Educating Girls in China: One Helps One Program

When I visited Cao Hai Nature Reserve in Guizhou, China, in 2000, to research Circle of Cranes, I was unprepared for the extreme poverty and the fact that so few of the girls could afford to attend school.  Since that time, my husband, Michael Sather and I have been supporting the education of two girls in the One Helps One Program.  This program is administered by the International Crane Foundation (I.C.F.) and is supported by approximately 27 donors in Canada and the U.S.  There is no administration fee.  For just $20. U.S. a year, the price of a couple of Starbucks coffees and desserts, a donor will enable a girl to attend school for a year.  Not only will a girl get an education under this program, but she will also learn about conservation of the endangered black-necked cranes in the Nature Reserve.

Every child deserves an education, but of the 75 million children in the developing world that do not attend school, the majority of these children are girls.  Studies show that when a girl has even a few years of schooling, she will ensure that her own daughter goes to school.  This breaks the cycle of poverty.

In Circle of Cranes, Suyin, the main character, dreams of “a village of educated girls who would send their daughters to school so that the seed of hope she’d sewn across time and distance would flower a world away.”   Suyin is my voice and my hope for change.

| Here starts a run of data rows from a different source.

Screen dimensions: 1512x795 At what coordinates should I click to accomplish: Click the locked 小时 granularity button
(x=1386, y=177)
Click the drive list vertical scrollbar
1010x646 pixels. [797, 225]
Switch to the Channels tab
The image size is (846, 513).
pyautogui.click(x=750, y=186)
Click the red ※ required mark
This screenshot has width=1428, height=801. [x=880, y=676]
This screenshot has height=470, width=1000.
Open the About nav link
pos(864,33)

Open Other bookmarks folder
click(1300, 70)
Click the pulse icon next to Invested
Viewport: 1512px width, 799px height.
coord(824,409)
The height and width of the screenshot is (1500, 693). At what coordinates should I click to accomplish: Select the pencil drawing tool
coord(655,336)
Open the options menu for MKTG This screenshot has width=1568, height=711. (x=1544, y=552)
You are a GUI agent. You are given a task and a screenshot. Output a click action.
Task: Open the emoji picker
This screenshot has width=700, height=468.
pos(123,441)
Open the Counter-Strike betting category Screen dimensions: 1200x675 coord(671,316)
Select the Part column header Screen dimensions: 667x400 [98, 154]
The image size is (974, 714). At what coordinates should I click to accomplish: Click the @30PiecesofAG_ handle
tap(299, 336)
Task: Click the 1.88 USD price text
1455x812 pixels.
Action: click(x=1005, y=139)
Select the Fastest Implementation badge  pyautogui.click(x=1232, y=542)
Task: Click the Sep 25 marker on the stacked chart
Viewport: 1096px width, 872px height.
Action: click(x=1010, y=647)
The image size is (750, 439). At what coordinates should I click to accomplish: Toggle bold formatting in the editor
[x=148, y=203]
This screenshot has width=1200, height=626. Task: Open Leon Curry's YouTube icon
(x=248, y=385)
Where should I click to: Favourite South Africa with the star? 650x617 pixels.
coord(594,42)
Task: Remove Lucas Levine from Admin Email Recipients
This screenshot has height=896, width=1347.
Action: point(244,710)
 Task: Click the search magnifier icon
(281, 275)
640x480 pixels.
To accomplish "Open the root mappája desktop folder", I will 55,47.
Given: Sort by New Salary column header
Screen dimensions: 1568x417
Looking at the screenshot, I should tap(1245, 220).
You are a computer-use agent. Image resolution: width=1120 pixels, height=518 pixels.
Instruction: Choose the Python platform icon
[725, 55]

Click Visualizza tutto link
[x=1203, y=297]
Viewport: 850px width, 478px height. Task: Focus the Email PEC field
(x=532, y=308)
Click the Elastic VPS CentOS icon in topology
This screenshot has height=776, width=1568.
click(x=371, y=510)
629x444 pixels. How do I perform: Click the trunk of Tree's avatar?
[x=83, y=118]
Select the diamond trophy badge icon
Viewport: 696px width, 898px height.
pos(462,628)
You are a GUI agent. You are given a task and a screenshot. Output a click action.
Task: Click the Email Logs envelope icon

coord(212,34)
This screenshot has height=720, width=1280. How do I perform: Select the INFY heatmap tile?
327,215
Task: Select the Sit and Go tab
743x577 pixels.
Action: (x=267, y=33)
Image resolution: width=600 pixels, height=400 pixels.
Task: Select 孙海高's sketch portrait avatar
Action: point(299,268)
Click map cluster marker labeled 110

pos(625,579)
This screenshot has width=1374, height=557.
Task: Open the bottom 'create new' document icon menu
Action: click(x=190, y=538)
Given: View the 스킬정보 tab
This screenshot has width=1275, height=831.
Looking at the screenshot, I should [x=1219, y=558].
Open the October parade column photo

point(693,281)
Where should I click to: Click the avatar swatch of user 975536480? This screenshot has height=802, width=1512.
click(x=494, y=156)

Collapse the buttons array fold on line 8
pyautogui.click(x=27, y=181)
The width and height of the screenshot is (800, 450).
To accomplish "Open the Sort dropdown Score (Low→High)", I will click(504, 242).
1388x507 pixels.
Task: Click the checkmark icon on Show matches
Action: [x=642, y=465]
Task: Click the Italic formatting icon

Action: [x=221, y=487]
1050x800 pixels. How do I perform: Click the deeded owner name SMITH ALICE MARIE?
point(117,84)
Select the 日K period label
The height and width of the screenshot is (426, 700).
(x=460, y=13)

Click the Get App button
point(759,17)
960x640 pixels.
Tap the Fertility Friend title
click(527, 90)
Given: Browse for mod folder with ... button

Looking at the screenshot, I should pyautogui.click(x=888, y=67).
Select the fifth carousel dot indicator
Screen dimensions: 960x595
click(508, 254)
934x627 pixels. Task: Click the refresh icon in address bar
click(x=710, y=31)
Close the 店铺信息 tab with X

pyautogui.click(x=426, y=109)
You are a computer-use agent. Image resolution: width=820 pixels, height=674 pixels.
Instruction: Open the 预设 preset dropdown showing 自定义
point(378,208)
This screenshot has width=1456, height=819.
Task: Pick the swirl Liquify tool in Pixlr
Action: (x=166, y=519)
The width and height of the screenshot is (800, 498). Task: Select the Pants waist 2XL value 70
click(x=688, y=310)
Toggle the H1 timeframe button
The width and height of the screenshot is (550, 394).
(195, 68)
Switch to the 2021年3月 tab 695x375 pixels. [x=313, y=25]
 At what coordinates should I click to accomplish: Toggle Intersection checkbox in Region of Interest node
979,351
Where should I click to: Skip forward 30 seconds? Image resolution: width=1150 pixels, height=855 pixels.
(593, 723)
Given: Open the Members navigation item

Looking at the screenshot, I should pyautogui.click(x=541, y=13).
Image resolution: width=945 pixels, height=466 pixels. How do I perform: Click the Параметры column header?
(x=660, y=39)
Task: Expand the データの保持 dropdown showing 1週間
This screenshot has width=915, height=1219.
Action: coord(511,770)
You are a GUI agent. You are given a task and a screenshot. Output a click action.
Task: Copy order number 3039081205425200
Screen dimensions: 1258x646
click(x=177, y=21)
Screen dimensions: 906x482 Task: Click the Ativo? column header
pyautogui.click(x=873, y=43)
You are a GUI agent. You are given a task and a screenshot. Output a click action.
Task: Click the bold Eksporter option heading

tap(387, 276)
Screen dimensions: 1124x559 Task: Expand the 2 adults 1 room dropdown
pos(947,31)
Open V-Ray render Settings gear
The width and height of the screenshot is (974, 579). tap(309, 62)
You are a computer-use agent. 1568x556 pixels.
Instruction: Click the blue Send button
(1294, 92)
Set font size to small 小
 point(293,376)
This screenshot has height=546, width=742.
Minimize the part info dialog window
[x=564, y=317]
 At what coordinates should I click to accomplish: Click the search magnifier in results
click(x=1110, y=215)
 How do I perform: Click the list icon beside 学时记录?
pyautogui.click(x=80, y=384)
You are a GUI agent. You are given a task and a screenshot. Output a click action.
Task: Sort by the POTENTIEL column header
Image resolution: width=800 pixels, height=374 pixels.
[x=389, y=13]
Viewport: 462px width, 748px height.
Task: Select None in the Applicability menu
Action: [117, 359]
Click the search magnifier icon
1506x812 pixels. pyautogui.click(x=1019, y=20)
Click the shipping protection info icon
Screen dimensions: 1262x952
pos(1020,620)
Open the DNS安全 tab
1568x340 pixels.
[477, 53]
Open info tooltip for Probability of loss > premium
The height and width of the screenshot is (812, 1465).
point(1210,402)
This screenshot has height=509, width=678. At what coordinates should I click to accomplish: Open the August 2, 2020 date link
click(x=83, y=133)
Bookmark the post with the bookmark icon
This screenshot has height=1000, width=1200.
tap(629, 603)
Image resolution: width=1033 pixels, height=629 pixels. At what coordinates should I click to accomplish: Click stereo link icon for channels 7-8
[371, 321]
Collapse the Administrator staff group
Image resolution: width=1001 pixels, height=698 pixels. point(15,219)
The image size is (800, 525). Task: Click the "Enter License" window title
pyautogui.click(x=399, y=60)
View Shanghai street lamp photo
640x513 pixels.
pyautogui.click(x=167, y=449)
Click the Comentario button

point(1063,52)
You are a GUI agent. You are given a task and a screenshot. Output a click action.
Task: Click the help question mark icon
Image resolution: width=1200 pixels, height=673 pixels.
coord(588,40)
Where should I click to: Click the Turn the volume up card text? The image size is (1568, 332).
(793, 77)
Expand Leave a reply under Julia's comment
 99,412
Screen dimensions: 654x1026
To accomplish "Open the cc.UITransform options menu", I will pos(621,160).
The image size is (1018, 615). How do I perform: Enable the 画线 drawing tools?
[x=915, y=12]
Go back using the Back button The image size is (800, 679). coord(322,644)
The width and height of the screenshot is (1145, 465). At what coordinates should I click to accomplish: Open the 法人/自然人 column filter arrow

Anyone interested in supporting a girl’s education for a year through the One Helps One Program, may contact fengshan@savingcranes.org.   As a donor, you will receive a photograph and a letter from the girl whose life you’ll change.  Your letter will be translated by high school students in Wisconsin under the auspices of the International Crane Foundation.   In Canada and the United States, we take education for granted.  It’s hard for us to imagine so many children who see education as a pipe dream, one that may never be fulfilled.